American actress, writer

Veronica Vera is an American human sexuality writer and actress. She founded the cross-dressing school Miss Vera's Finishing School For Boys Who Want to be Girls in New York City in 1992. She co-founded the first porn star support group, Club 90.

==Career==
Vera is a former Wall Street trader and a doctor of human sexuality.

===Acting and modeling===
Vera appeared in such films as Times Square Comes Alive and modeled in an erotic photography session for Robert Mapplethorpe in 1982.

===Writing===
Vera wrote a monthly article in Adam magazine called "Veronica Vera's New York" that ran from 1983 to 1995.
Her book Miss Vera's Finishing School for Boys Who Want to Be Girls was published by Doubleday in 1997.
She has published two follow-up books: Miss Vera's Cross-Dress For Success and Miss Vera's Cross Gender Fun For All.

===Activism===
Vera's activist work includes a testimony she gave in 1983 that became part of the Meese Report. In 1983, she co-founded the first porn star support group, Club 90.

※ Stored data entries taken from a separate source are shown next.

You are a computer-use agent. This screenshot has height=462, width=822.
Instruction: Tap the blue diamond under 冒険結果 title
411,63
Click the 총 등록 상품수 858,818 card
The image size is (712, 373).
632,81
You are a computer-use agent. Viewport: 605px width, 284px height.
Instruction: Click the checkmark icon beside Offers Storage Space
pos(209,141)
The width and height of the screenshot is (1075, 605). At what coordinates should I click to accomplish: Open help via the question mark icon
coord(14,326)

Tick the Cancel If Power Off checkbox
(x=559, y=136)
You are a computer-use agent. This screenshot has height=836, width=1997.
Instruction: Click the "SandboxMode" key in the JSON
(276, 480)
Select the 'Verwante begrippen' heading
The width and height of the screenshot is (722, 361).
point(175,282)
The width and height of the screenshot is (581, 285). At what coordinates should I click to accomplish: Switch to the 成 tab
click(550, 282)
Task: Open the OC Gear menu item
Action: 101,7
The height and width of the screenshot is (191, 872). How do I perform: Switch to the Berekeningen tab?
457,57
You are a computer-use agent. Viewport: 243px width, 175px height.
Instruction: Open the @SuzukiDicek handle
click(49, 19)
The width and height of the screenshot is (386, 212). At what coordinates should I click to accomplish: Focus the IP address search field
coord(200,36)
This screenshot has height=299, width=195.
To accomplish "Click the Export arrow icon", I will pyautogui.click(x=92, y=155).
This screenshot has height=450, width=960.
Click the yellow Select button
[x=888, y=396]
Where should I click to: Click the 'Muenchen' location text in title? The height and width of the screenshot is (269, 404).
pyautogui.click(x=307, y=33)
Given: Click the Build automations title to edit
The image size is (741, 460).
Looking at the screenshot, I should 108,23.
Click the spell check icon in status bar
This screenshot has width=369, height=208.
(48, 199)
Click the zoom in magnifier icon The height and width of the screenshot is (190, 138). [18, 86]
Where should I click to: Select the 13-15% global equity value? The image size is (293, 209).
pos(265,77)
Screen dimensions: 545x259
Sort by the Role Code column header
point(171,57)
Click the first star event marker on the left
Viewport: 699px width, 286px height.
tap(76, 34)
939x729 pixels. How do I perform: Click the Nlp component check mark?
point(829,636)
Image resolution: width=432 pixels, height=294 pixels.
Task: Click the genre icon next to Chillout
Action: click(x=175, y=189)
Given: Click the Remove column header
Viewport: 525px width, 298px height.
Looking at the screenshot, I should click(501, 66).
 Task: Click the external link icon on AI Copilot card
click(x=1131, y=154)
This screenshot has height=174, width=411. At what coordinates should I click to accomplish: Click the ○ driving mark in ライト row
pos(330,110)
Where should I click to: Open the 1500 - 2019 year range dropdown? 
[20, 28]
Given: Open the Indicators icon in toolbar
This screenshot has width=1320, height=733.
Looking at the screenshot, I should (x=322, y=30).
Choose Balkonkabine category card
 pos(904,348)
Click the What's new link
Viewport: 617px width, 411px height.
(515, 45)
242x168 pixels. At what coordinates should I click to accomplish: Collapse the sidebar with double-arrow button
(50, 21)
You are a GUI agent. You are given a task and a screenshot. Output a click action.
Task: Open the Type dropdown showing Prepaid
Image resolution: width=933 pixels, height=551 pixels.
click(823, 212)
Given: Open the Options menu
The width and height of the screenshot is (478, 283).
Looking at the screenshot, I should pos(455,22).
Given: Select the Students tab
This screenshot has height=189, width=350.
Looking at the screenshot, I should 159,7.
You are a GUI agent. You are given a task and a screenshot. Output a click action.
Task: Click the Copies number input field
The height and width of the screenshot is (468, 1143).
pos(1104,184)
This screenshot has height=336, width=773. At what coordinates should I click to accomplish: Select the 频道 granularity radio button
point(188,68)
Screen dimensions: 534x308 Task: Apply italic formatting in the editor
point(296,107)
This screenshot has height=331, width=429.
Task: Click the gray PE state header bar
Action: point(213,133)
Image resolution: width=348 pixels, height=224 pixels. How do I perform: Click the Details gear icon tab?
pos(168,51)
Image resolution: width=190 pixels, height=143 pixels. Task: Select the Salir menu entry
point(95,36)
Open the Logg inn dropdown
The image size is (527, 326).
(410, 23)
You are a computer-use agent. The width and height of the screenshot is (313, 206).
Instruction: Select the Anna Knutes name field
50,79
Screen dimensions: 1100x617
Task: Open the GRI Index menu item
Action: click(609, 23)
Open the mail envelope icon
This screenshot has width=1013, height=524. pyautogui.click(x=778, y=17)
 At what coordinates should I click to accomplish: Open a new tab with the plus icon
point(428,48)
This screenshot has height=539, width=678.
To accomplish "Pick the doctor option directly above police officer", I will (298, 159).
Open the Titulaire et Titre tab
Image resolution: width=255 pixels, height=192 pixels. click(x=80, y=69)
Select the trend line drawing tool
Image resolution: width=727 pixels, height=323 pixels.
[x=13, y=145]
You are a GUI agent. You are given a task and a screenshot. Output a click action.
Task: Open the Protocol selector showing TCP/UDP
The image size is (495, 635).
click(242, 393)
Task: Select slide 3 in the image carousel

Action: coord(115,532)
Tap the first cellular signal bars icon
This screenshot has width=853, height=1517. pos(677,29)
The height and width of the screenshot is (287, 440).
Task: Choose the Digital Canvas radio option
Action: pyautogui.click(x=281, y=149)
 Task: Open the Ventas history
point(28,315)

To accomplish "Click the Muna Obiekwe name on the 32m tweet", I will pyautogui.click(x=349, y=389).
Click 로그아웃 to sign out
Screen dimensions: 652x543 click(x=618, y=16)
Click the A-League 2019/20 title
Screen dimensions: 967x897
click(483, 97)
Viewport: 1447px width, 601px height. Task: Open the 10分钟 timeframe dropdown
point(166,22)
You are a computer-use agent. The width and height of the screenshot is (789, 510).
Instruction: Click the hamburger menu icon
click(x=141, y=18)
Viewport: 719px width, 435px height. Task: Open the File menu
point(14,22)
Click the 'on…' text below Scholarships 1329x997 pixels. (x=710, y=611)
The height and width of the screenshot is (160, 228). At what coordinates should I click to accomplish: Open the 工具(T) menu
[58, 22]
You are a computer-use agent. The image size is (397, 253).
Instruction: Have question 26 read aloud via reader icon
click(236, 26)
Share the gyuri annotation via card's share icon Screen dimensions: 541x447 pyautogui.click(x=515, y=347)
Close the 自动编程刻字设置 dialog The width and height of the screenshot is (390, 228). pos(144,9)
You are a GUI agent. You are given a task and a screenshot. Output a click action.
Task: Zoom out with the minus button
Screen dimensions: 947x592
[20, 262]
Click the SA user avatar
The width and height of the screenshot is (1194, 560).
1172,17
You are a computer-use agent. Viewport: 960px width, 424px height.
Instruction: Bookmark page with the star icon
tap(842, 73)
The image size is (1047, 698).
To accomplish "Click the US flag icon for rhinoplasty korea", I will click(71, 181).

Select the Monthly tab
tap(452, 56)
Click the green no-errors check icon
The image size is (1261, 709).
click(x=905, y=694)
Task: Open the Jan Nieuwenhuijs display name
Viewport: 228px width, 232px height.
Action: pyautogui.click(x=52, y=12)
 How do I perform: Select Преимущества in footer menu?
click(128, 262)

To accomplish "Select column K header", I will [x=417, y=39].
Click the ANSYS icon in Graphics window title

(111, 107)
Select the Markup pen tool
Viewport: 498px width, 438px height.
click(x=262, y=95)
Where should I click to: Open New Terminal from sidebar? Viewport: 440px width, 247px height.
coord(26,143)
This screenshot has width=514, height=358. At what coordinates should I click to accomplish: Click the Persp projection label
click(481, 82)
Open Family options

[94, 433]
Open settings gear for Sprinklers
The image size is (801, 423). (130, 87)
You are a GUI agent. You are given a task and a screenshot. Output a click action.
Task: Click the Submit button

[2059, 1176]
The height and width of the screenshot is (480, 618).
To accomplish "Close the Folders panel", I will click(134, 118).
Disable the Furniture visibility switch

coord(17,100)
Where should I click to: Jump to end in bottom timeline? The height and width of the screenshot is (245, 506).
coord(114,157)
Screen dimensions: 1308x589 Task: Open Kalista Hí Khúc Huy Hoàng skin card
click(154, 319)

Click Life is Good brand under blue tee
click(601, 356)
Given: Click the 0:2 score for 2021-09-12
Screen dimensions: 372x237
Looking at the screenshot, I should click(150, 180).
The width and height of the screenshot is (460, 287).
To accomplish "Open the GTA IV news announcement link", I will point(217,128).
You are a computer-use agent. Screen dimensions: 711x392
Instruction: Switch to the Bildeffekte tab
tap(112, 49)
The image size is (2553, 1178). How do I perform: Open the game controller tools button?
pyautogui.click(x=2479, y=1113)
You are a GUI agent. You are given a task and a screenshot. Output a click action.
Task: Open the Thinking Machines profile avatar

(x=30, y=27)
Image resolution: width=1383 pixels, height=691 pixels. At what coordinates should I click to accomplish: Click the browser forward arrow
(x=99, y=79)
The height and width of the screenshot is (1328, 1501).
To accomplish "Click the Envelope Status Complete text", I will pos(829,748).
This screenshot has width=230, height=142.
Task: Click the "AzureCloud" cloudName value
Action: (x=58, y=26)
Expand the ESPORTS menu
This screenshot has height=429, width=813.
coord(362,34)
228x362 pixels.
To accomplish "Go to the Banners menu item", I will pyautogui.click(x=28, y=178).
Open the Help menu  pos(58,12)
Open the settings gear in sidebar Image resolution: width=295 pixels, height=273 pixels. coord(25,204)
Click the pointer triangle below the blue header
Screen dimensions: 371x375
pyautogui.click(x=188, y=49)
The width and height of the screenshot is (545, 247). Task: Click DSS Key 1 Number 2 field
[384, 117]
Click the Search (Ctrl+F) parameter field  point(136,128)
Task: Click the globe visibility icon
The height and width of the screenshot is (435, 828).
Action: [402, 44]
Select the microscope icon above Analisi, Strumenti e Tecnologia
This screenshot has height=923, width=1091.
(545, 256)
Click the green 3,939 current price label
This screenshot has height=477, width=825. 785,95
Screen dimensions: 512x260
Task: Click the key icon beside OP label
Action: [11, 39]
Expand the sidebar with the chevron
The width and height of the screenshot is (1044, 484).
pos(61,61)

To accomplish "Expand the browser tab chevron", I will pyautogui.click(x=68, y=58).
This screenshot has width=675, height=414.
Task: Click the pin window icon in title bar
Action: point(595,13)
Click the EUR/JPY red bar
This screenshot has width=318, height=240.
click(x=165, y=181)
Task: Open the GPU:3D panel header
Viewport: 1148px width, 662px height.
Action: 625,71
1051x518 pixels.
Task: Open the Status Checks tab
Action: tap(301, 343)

===Miss Vera's Finishing School For Boys Who Want to be Girls===

Vera founded Miss Vera's Finishing School For Boys Who Want to be Girls, a business in New York City that provides instruction in cross-dressing, in 1992. One of the school's most popular topics of instruction is walking in high-heeled shoes. In 2008, Vera said more than 5,000 people, including many women, had enrolled in this class in the previous 12 years.

==Personal life==
Vera is a native of Linden, New Jersey. She married artist Stuart Cottingham in 2012.